Im So Depressed

neil is bck in jail up to now he is going to finish his licence off which is 14 months but he is in court on friday for sentencing so he could be in jail for up to 5 years , i cant stop crying he was only out for 11 weeks and now this !!! I dont know what to do with myself i can be walking down the road then all of a sudden i start crying , i feel so alone im devestated that this has happened , He is also upset but more angry with himself ,he said he was so sorry for letting evry one down .The thought which keeps going through my mind is what if he commits suicide as he is also bi polar , im going out my mind with worry and im missin him so much an he as only been gone for 6 days up to now , he says he is taking it to trial (he still declares his inocence) but with his past record he has no chance even if he is innocent (he was charged on burglary) . I dont know how im going to carry on ive never felt this low before when he was sent to jail , i cant even get out to go to meetings as i have no one to look after my children thanks for listening emma x
I am so sorry for your feeling depressed. I think it must be going around. I myself have been having thoughts that I haven't had in years- - self esteem issues, loneliness, and this idle time is no fuc**** good.
I haven't done anything drug wise- - but my past has crossed my mind.
I think if things weren't so different in my life now, I already might has screwed up

I didnt mean to steal your post- and I didnt want to get so personal , but with no-one here as an outlet for me, why not trust you guys- -

Im just so sick and tired of filling out resumes, applications, checking out different schools or classes- - I'm to the point where last week I just played my guitar a bit, read a little. clicked around the TV- -I need something to click for me
I think the reason Ive stayed away from the drugs is that #1> to feel the heroin over my methadone isn't going to happen -#2- if I take any benzo,s they will turn up I'm my samples & that will be the beginning of the end when they take away my take home bottles.
So ol' Jack is having a bad time of it lately- - I'm sure that part of the reason is that I stopped taking these Cynbaltas(antidepressants)- that the doctor gave me 2 months ago-
Anyway, send some happy vibes people- - depression sux

loveJaCk
Emily, Jack.
Don't think anyone is stealing anyones post here the thread is depression and that's the biggest things in our lives I think. The common thread on here, that sense of feeling alone, of having no one to talk to, rant at. And that is why we all come back. For those addicted it's a trigger, for those whose lives are tainted by this it's what brings on the tears.

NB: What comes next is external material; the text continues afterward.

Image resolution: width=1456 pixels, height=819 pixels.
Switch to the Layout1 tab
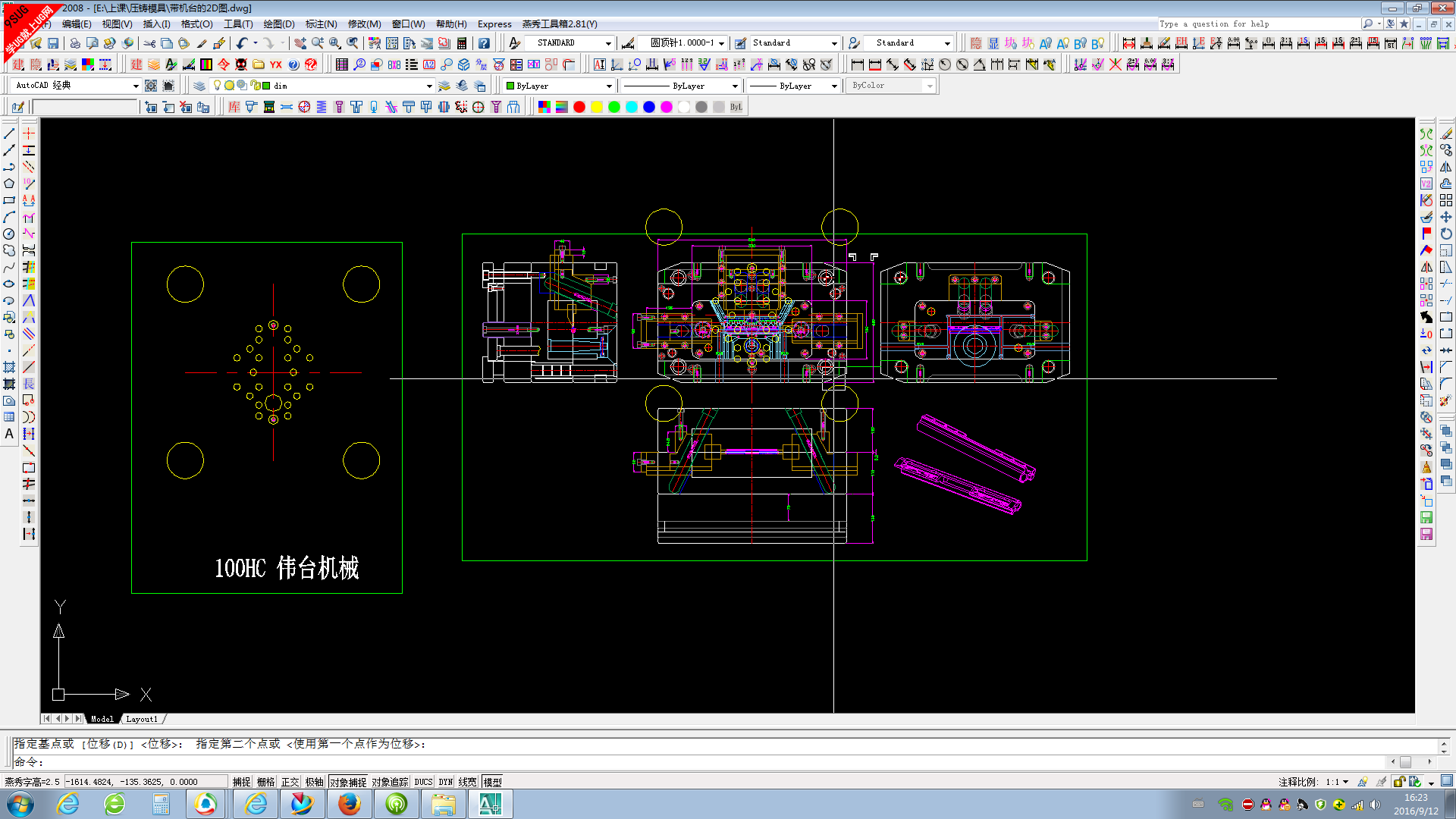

Emz if you need to cry you need to cry and you've got to do that before you can go forward.

Jack looking for a job is a full time job in itself. There's nothing wrong with taking a day out to play the guitar and read, the tv can bring it's own problems so avoid during daylight hours. But music, reading, going for a walk, swimming bring it all on. It'll recharge your batteries for those job applications. And try to get out The last 2 jobs i've had are because i bumped into someone who knew someone who needed - that's the way it goes.

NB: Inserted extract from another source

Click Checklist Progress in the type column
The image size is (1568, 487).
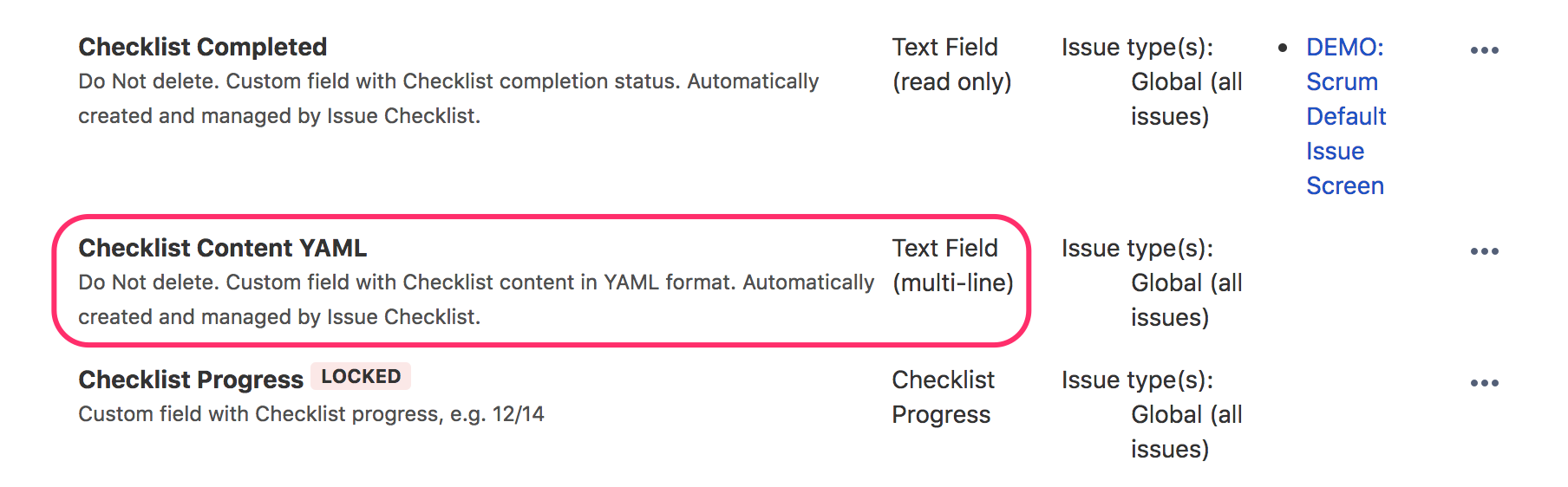943,397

On the depression front i spent the whole of yesterday in bed cuz life was so bad today it's better. It's how things are sometimes.
Sending happy vibes.

You both stay strong.
k
I am really depressed too....i get tired of recovery telling me that i must keep it foremost in my life....all else taking a back seat...all i do is eat and sleep recovery...everything is no no no no no or ELSE..

I know i am just whining...i see others getting stoned all the time and life seems to flow smoothly for them regardless...i've even had joints shoved in my face but of course i have to say no but cause i am too chickens*** and spineless to know when to call it quits and alas i would be stoned 24/7 and i would not seem to function as others seem to do.

for once it would be so nice not to have to think at all
sorry to be such a bummer and i am still
clean even as i key this in
blah blah Mary
Was going to reply the othe day, but the words would not come out. How are you feeling today? There have been a few times in my recovery, hell in life too, that depressionnhas risen, but i did pass in the end.

Jack, i feel like that too sometimes, but we are allowed to to chill out time for US, we forget that. Emz, have you heard from Neil?